Bugün ise buz mavisi uzun bir kimono giymiş karlı ormanda yürüyüşe çıkmıştı. Soğuk havayı seviyordu, karı seviyordu çünkü yere uzaninca ayni bir kar topuna benziyordu.

Kendinden başka tilkilerin var olup olmadığını neredeyse her gün düşünüyordu. Bir arkadaşı olmasını istiyordu ama yinede korkuyordu. Kendiside bilmiyordu ne istediğini. Bildiği tek şey vardı oda özgür olmak istediğiydi.

Ormanda her gün gittiği nehire gitti. Nehir beklediği üzere buz tutmuştu. Kenara oturup etrafı izlemeye başladı beyaz tilki. Belki sıkıcı bir hayatı vardı ama yinede seviyordu. Oturduğu yere uzandı ve gözlerini yumdu. Kar tanelerinin yüzüne düştüğünü hissediyordu.

Çok değil sadece 5 dakika sonra gelen sesle irkilip gözlerini açtı. Her hangi bir hayvansa tabiki uykusuna devam edebilirdi. Çünkü nikolai ormandaki hayvanlarla iyi anlaşırdı. O hayvanları severdi, hayvanlarda onu.

Yalnızca bu bir hayvanın ayak sesine benzemiyordu. Kulakları iyi duyuyordu ve sesleri ayırt etmekte iyiydi bu yüzden hızlıca doğrulup etrafına bakındı.

Kimse yok

O an aklına bir insan olabileceği geldi. İnsanları sevdiği söylenemezdi. Onlar etrafa zarar veren ve canlıları öldüren yaratıklardı. En azından nikolainin şimdiden gördüğü insanlar öyleydi.

Hemen kalkıp ilerideki bir ağacın arkasına saklandı ve etrafı izlemeye başladı. Sesin kaynağını biraz aradıktan sonra nehirin biraz ilerisinden geldiğini gördü.
Evet yanilmamıştı bir insan burdaydı.

Siyah omzuna gelen saçları ve neredeyse beyaza yakın bir teni vardı. Uzun siyah bir kimono giyiyordu ve başında da bir şapka vardı. Bir şey arıyora benziyordu. Nikolai kaşlarını hafif çatıp ağacın tepesine tırmandı ve onu ordan izlemeye başladı. Neden izlediğini kendi de bilmiyordu. Beyni ordan uzaklaşmasını söylese de onu orda tutan bir şeyler vardı sanki.

Onu dakikalarca izledi ama sonunda insan gözden kayboldu.
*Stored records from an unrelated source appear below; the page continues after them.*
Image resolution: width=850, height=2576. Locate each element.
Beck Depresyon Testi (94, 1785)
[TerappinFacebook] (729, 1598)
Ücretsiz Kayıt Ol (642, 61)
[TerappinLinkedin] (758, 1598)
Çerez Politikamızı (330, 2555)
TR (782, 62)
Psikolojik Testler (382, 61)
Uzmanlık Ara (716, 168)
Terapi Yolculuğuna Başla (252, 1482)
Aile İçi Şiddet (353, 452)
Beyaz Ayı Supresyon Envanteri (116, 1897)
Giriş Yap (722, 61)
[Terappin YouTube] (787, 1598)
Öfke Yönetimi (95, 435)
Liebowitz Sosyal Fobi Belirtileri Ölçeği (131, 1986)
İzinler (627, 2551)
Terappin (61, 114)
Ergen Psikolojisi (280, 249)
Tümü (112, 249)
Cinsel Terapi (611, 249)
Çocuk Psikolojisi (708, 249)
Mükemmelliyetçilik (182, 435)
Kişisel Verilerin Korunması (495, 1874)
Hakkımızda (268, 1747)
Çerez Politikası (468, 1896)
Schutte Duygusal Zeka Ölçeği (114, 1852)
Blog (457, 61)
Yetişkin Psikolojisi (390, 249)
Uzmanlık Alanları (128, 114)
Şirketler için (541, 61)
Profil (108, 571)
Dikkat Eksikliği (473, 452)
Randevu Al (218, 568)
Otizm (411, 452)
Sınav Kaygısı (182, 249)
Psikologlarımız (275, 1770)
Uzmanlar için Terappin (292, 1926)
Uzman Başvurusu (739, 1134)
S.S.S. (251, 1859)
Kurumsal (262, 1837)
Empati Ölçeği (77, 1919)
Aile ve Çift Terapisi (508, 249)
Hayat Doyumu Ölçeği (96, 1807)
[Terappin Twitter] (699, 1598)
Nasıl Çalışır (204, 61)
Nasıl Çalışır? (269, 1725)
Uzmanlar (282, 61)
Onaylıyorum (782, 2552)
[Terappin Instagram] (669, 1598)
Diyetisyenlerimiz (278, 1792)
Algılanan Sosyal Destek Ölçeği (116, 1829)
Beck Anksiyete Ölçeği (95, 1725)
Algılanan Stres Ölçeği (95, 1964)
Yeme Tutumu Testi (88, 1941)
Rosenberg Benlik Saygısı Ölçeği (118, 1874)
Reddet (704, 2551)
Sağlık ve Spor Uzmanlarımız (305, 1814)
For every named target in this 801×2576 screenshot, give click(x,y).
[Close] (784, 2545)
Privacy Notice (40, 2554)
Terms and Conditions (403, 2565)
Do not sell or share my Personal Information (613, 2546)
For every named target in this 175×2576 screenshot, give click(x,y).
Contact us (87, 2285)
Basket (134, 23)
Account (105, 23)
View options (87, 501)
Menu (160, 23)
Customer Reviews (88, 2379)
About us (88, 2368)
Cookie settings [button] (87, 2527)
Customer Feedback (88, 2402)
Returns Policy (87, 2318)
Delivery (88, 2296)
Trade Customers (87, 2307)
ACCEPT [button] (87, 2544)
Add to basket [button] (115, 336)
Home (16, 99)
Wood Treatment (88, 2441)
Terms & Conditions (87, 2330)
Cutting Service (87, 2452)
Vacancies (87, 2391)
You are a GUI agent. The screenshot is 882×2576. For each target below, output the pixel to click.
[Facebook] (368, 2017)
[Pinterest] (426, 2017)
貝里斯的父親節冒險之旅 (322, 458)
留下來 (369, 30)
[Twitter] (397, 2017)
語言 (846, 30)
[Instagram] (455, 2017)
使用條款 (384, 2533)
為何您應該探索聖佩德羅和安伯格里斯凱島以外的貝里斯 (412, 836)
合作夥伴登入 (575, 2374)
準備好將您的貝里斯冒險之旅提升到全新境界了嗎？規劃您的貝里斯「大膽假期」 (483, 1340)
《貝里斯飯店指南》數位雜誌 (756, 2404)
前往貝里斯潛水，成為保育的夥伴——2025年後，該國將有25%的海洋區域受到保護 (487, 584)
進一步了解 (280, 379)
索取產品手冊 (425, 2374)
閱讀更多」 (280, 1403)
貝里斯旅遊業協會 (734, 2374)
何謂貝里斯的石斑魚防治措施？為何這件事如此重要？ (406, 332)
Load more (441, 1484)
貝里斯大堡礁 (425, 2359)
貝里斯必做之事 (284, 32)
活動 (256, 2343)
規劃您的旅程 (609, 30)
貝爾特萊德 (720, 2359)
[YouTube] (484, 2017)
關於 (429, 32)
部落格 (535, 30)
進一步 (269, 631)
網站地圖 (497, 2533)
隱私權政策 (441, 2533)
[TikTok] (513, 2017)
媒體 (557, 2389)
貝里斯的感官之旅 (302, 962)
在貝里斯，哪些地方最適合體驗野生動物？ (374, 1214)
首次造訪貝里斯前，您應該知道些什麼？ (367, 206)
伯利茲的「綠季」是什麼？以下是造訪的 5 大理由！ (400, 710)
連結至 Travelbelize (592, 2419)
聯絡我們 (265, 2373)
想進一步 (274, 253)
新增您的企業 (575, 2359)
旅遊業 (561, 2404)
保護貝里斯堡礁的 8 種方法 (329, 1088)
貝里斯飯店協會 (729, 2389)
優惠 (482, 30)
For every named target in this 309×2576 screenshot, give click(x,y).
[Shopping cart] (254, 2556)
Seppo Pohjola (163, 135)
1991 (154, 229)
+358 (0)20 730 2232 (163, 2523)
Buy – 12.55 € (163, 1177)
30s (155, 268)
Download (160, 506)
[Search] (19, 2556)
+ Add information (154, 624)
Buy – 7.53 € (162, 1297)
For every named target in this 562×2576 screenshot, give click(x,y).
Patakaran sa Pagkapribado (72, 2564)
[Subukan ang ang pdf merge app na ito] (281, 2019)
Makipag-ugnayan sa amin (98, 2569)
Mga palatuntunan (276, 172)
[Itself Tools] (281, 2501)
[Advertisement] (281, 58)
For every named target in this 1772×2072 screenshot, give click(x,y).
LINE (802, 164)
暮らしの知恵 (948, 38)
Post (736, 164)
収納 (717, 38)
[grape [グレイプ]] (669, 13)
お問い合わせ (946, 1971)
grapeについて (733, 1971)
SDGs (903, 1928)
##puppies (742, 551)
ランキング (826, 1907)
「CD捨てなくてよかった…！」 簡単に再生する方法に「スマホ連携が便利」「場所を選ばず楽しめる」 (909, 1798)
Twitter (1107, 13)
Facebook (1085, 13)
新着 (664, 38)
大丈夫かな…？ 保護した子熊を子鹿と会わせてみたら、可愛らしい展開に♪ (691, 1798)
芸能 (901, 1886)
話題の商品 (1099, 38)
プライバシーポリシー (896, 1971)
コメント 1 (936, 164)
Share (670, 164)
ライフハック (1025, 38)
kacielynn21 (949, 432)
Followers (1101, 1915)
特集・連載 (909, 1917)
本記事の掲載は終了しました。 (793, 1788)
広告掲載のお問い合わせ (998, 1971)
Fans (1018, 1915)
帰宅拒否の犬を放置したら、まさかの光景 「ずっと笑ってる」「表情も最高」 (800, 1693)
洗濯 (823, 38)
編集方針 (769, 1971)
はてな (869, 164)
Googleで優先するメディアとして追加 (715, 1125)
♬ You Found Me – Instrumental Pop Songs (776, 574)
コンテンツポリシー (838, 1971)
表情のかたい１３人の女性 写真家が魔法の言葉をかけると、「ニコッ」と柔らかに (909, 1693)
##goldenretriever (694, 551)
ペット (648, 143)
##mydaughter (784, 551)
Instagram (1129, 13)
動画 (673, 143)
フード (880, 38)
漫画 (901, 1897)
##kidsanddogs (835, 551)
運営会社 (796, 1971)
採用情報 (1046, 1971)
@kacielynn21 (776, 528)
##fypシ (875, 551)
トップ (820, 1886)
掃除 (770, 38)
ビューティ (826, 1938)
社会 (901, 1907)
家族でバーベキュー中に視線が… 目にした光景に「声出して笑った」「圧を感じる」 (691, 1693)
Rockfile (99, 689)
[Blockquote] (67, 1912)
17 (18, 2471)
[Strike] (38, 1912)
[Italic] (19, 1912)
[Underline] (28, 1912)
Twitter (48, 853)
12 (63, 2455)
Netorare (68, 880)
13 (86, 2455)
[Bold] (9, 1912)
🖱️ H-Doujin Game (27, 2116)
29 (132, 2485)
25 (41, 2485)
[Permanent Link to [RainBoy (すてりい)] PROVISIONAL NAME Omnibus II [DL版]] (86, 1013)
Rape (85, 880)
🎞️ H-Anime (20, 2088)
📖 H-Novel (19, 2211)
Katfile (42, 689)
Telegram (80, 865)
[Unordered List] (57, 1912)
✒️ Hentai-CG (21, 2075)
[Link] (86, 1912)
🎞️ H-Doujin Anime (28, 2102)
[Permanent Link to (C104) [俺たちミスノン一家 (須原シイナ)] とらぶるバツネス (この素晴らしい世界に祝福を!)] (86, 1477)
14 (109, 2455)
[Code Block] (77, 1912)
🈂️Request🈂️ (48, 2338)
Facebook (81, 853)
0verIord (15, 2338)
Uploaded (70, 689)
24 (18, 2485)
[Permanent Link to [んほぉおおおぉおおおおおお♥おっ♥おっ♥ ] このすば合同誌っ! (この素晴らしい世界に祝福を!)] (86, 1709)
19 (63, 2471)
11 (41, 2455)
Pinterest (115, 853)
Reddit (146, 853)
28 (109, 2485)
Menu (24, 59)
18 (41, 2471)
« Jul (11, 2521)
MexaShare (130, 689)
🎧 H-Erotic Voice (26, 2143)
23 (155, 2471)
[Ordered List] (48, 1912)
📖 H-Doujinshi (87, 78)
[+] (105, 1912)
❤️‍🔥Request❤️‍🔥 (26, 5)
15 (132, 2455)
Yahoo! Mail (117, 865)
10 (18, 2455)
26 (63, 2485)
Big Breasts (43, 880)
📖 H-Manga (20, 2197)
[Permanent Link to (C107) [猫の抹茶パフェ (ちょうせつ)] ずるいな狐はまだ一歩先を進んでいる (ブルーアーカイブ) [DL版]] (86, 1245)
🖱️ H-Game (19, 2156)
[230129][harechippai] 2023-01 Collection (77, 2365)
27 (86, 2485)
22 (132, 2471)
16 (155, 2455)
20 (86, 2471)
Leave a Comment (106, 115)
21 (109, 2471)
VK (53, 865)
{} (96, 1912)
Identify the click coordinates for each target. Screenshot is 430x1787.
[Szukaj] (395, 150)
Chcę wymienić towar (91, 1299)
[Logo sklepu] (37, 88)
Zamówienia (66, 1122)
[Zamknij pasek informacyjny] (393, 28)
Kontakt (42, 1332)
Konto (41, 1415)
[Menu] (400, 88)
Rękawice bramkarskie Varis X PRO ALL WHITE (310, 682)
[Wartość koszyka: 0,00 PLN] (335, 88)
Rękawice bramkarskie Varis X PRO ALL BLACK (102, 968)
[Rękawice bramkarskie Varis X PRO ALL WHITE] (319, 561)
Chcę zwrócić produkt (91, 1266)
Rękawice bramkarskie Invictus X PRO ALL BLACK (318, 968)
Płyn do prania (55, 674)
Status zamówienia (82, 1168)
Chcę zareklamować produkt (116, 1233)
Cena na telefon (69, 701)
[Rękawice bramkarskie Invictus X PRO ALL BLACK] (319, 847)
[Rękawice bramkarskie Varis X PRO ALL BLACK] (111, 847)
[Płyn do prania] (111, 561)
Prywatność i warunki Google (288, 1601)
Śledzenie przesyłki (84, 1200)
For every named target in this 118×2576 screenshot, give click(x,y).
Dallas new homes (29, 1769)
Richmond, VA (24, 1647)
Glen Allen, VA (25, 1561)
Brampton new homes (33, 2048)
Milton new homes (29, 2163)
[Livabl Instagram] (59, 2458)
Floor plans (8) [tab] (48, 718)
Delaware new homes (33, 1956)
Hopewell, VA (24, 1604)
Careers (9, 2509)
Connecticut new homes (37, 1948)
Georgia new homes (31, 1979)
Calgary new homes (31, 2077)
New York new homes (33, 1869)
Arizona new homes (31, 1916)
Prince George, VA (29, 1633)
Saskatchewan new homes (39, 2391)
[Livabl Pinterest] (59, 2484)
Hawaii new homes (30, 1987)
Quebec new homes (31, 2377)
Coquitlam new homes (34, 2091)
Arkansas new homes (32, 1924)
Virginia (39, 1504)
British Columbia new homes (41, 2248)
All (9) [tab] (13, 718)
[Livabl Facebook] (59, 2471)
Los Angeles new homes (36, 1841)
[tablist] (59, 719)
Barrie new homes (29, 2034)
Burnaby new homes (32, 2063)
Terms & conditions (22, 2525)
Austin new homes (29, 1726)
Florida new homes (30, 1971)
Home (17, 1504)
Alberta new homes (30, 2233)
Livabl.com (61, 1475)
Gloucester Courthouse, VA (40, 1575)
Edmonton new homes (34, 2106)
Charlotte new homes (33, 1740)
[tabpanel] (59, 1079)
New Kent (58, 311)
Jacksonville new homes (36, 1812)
Artık nehir güvenli değil miydi? İnsanlar daha önce buraya gelmezlerdi bunun nedeni ise nehirin lanetli olduğuna inanırlardı. Aslında nehir lanetli falan değildi. Sadece geçmiş yıllarda nikolai yanlışlıkla bir insana yakalanmıştı ve oda onu bir "canavar" olarak çevreye yaymıştı. O günden beri nehirde bir canavar olduğu söylentisi yayıldı ve gidenlerin lanetli olduğu savunulmuştu. Nikolai için sorun yoktu sadece bu güzel nehir insanlardan arınmıştı.

İç çekerek ağaçtan indi ve ormanın derinliklerine doğru yürümeye başladı. Küçükken yanında başka bir tilkinin olduğunu hayal meyal hatırlıyordu. Bu nedenle ise başka tilkilerin olduğunu düşünüyordu. Tilkilerin yeteneğinin olduğunu söylerdi o tilki nikolaiye. Bunu düşünürken somurttu.

"Eğer tilkilerin yeteneği varsa benim neden yok.."

Belkide sadece beyninin olduğunu düşündüğü şeydi bu. Belkide asla başka bir tilki olmamıştı.

Önüne düşen örgüsünü tek eliyle okşarken duraksadı ve sarkıtlardaki yansımasına baktı. Belkide artık yalnızlığı sevmiyordu. Diğer farklı renk gözüne baktı. Yeşil ve sarıydı gözleri. Birisi gecenin karanlığında parlıyordu, bunu hissedebiliyordu. Yinede fazla düşünmeden ilerlemeye devam etti ve uyuyabileceği sakin bir ağaç buldu.